Mapping how small-molecule perturbations reshape cellular states at single-cell resolution is essential for building predictive, context-aware biological models and for drug-response discovery. This dataset supplies paired single-cell expression profiles and endpoint growth-rate summaries designed specifically to train and evaluate models that predict how cells respond to pharmacological perturbations.
What Sets It Apart
- Scale and pairing: 1,831,648 individual cell profiles across 52 cancer cell lines and 91 treatment conditions, plus a complementary per-(cell line, condition) growth-rate summary. This pairing enables simultaneous training on transcriptional states and phenotypic outcomes (so: models can learn molecular signatures that link to measured sensitivity).
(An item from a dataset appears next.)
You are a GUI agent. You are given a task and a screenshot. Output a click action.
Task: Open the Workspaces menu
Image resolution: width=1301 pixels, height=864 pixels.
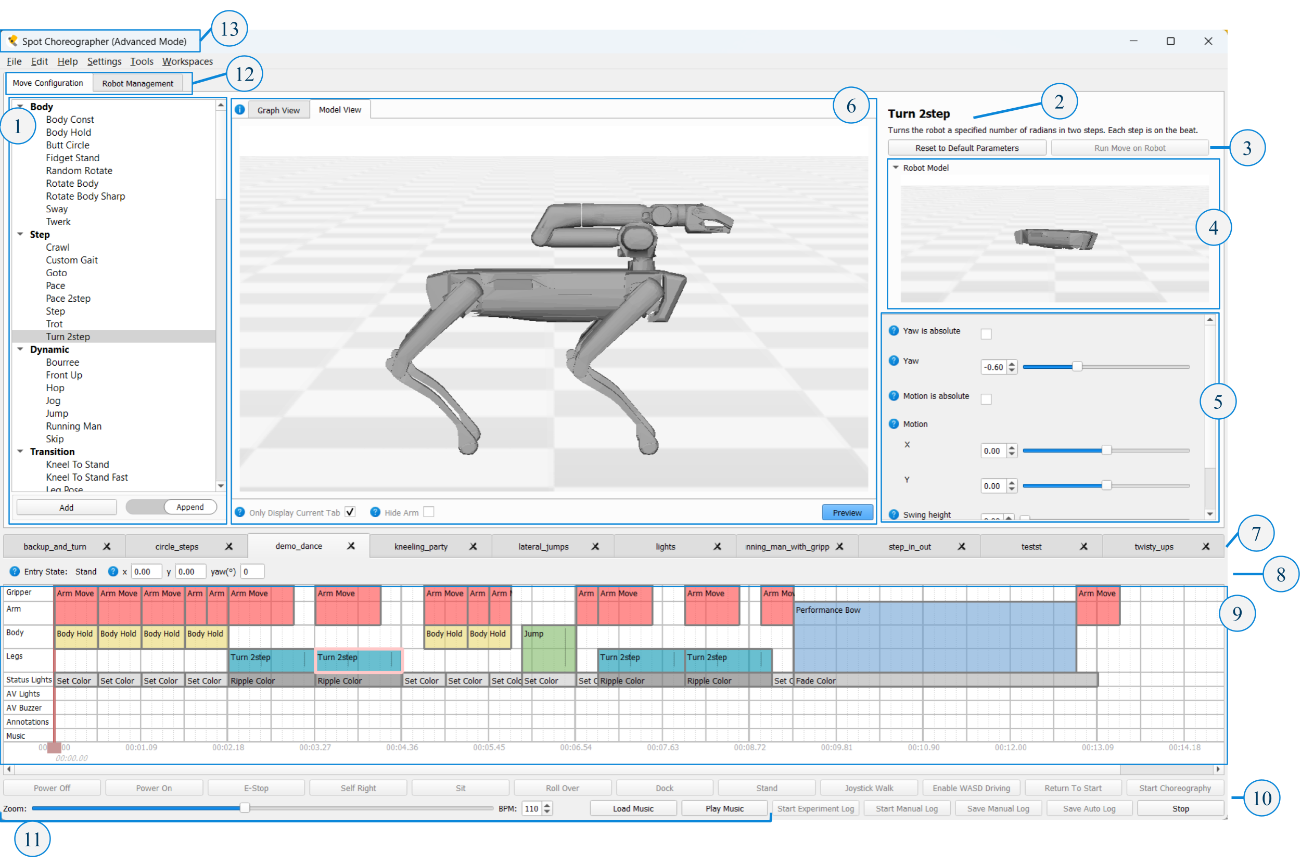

- Tabular, indexed metadata: Separate tables for expression_data, gene_metadata, cell_line_metadata, drug_metadata, and summary_statistics make it straightforward to join assays, map token IDs to gene symbols/Ensembl IDs, and filter by cell-line driver mutations or drug mechanism (so: reproducible, queryable slices for benchmark tasks).
- Designed for high-throughput ML workflows: data shards and streaming access via the Hugging Face datasets API let you iterate without downloading the entire archive, and the gene vocabulary preserves Tahoe-100M token IDs with additional EmeraldBay-only genes (so: compatible with prior Tahoe model vocabularies).
Who It's For and Trade-offs
- Great fit if you are training or benchmarking models that predict perturbation effects from single-cell expression (e.g., conditional generative models, contrastive embeddings, drug-response regressors) or studying context-dependent gene function across cancer lineages. The paired growth-rate summaries support supervised phenotype prediction tasks and transfer learning experiments.
- Look elsewhere if you need primary patient-derived tissue data, longitudinal time-series beyond the five-day endpoint, or bulk RNA-seq only: Emerald Bay is a five-day tumor-pool assay focused on cell-line panels and pharmacological perturbations, not clinical cohorts or multi-timepoint dynamics.
Where It Fits
Use this dataset to build and evaluate AI models that require both high sample counts and explicit treatment labels (dose, compound, combinations), or to extend Tahoe-100M–compatible vocabularies. It is particularly useful for drug-discovery ML pipelines, mechanistic signature discovery, and transfer experiments from cell-line models to other contexts.